(ThyBlackMan.com) History was made when…
- “Twenty and odd” Africans landed in Virginia in August of 1619;
- Rosa Parks was arrested for refusing to give up her bus seat in December of 1955;
- France awarded the Croix de Guerre, its highest military honor, to the entire 369th Infantry Regiment, known as the “Harlem Hellfighters”, in May of 1918;
- Barack Obama was elected President of the United States in November of 2008;
- Thurgood Marshall won the Brown v Board of Education case in May of 1954;
- Jack Johnson was crowned Heavyweight Champion in December of 1908; and
- The Black Panther Party for Self Defense was formed in October of 1966.
The point: In the 400 years since arriving in the Virginia colony, African Americans here, and abroad, have been inextricably and indelibly part of American history. And not just in February.
Time was (and still is) that every town had a black section. While it had stores, schools and churches, that section was not considered as good as the neighborhood “on the other side of the tracks” (except for maybe Tulsa, Oklahoma, but that’s another story). That’s where the “best” schools, stores and churches were thought to be. We still hear people say, when some heinous crime is committed in one of those “good neighborhoods”, “nothing like that ever happens around here”, like it should be expected anywhere.

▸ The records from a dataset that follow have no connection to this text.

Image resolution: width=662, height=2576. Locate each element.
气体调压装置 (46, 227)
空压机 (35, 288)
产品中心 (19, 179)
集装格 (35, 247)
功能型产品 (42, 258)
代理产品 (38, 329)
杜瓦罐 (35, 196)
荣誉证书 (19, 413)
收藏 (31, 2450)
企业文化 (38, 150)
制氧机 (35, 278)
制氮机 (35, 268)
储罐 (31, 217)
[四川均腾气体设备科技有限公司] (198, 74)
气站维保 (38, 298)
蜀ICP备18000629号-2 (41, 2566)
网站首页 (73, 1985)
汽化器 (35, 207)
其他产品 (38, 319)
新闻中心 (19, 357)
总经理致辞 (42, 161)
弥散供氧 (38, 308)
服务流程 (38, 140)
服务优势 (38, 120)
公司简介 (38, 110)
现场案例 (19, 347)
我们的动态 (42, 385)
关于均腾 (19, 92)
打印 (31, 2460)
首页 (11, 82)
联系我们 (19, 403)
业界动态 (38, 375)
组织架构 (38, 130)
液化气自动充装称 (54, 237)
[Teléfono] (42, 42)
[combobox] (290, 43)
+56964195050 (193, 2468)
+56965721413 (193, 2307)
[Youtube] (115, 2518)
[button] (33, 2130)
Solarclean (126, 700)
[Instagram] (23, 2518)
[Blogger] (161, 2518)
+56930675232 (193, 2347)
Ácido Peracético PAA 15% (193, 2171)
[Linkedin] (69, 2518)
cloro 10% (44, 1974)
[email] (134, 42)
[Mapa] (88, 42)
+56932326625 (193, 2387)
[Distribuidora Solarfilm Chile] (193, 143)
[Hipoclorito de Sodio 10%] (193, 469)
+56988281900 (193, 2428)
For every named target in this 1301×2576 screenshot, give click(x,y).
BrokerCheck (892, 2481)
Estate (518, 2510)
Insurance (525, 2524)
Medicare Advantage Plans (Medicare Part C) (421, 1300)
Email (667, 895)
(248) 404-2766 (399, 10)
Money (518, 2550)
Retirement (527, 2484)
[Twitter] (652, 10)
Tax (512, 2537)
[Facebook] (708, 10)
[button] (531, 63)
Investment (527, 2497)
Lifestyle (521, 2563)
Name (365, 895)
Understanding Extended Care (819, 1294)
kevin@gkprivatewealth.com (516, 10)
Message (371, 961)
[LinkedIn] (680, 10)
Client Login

In cities across America, kids from those “bad neighborhoods” hesitate to venture downtown or to the “nice sections” for fear of being accosted by the police for “driving while black”, “walking while black” or just being black. And in their own neighborhoods they are “stopped and frisked” on suspicion of… well, anything, with regularity. By these actions they are taught, “stay in the ‘hood.”
Why would we treat our history the same way? Confined to a single month like we have been confined to a single part of town. The obvious fact is that our story is being lived every day, week and month of the year. Would we accept that all black people, regardless of when they were born, married or died, all had to celebrate or mourn in February? Treating our history the same way is just as ridiculous.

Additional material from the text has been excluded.